Stored records:
---

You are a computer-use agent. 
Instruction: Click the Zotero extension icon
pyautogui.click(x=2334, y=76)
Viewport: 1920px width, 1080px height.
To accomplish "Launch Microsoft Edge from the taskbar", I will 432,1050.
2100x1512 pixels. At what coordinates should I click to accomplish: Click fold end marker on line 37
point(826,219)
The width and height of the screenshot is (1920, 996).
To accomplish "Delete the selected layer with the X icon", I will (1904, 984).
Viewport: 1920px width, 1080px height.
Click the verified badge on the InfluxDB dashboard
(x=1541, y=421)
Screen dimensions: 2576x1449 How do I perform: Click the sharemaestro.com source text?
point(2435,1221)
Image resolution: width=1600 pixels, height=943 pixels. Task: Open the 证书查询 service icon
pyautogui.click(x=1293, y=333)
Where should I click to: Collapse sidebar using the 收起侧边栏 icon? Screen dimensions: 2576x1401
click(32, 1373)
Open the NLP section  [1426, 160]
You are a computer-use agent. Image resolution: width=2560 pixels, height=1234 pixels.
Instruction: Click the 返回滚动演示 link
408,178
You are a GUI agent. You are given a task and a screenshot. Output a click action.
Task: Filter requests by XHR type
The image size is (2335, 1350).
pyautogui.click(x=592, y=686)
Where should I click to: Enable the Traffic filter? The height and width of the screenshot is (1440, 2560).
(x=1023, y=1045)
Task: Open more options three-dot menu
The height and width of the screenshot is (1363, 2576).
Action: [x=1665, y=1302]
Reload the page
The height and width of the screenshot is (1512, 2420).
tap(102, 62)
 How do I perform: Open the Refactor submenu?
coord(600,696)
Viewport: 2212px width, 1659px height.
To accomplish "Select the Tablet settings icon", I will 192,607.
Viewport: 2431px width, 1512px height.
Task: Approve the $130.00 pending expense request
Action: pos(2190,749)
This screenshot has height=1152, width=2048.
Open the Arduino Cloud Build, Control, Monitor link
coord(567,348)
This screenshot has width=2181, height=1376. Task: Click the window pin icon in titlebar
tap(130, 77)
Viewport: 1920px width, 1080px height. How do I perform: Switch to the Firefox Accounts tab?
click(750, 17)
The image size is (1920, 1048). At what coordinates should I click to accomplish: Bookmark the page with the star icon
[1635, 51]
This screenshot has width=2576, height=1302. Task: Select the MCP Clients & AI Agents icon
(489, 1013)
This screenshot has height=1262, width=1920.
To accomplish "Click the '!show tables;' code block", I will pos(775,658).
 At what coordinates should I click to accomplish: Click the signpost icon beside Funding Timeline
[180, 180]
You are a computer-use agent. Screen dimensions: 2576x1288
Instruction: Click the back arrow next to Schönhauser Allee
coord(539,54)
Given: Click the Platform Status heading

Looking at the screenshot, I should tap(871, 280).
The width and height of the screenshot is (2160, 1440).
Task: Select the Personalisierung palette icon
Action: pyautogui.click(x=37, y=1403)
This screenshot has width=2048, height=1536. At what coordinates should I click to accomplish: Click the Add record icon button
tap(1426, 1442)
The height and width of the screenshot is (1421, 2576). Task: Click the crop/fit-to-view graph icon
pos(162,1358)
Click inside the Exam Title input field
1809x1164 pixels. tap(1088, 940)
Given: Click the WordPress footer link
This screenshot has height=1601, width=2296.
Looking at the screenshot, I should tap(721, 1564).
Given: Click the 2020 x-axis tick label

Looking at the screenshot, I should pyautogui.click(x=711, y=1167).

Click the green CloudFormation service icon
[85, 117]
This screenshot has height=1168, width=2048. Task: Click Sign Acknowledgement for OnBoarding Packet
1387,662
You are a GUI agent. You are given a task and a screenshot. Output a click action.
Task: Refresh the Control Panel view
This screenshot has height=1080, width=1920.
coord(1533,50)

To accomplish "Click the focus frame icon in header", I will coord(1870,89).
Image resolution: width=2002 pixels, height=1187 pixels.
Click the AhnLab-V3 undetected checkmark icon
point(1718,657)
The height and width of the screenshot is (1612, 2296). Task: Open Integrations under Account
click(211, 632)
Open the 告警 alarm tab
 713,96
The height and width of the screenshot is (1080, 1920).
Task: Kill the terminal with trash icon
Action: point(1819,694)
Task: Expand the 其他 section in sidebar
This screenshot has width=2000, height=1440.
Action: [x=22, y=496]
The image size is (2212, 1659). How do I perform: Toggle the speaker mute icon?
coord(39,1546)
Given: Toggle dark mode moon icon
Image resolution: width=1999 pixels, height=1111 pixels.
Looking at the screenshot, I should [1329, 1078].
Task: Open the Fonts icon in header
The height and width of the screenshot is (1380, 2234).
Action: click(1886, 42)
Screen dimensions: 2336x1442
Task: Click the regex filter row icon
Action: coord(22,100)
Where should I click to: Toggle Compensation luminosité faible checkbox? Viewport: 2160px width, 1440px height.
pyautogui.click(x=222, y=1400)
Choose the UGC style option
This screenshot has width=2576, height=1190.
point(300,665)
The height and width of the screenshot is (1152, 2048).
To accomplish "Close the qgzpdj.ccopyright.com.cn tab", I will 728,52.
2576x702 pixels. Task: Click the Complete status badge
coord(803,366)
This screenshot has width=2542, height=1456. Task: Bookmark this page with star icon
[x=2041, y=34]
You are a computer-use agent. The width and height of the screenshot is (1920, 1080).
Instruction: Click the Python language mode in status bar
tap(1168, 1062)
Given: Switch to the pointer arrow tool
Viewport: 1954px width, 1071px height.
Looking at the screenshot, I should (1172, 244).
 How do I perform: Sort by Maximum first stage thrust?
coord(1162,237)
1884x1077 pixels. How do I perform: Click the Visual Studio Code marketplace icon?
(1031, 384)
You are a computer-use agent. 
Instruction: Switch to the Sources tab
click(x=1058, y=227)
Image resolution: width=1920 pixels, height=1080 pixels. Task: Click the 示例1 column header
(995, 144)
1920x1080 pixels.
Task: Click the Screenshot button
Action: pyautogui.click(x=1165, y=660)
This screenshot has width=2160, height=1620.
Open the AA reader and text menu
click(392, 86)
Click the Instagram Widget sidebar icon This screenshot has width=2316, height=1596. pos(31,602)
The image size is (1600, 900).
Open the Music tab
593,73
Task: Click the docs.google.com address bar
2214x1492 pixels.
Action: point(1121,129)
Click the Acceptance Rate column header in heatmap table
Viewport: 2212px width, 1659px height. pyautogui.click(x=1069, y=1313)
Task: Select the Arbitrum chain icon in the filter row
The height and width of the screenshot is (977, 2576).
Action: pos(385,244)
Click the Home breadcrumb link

---

● **Your goal**: Tell how many lines of the data above hold the string "computer". The number alone is the answer.

● **Written solution**: 5